### Work item:
A single number is the whole answer: the count of lines in the records where "input" occurs.

(Collected data)
::::::::

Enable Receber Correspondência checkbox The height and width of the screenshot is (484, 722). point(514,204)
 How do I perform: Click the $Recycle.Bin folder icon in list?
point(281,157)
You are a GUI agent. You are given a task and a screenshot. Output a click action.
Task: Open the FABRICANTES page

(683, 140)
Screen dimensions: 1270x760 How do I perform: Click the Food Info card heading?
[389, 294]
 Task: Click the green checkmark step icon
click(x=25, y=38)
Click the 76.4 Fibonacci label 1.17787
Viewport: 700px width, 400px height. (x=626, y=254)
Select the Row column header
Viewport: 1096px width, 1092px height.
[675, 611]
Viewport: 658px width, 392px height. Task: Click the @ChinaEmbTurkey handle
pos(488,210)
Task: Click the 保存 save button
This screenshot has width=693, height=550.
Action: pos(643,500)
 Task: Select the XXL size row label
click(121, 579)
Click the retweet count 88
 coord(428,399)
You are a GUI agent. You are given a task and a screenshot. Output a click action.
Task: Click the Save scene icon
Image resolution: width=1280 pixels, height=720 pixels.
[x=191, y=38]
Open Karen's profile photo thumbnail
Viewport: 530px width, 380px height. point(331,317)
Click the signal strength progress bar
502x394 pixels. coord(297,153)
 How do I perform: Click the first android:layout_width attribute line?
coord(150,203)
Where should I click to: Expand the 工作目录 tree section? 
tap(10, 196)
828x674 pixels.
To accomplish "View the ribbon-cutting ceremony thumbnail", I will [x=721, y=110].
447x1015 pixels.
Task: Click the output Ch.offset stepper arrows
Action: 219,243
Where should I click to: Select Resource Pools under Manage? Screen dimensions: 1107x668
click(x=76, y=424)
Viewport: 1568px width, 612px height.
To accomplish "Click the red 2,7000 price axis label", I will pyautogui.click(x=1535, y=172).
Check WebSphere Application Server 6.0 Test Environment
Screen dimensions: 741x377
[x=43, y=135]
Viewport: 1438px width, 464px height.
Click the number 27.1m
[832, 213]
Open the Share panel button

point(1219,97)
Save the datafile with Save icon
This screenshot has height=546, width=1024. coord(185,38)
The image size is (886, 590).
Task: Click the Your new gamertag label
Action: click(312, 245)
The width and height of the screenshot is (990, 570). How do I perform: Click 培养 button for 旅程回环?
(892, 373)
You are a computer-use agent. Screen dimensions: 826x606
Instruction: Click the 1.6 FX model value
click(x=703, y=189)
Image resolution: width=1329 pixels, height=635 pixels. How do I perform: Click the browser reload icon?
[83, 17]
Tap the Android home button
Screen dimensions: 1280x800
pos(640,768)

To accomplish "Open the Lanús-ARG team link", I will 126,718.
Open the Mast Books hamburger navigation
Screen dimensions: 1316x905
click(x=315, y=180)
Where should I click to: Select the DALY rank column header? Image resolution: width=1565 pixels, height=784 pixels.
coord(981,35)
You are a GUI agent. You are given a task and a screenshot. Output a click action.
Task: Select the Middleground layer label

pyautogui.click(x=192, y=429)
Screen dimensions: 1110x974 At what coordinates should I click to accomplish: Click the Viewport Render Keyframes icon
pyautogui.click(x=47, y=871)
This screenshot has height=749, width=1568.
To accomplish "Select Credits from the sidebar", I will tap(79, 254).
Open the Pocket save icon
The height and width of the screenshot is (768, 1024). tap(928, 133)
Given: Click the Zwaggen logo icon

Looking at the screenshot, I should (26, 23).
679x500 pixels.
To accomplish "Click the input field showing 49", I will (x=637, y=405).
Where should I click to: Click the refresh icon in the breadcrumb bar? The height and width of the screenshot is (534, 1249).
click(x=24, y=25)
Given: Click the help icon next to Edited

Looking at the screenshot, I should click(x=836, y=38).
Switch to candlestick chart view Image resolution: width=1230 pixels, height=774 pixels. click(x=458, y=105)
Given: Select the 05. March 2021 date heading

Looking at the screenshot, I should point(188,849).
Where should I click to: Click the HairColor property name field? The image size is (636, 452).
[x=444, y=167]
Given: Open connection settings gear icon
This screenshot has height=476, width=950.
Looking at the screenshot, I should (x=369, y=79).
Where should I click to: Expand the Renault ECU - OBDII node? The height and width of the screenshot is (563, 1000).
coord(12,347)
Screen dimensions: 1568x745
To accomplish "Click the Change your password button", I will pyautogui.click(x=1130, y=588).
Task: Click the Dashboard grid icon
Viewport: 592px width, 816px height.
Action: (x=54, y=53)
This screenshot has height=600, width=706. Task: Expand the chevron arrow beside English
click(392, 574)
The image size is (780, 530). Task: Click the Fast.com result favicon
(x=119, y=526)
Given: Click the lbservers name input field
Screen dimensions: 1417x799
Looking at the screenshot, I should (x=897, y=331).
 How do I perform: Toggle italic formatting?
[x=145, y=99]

::::::::

### Solved exercise:
2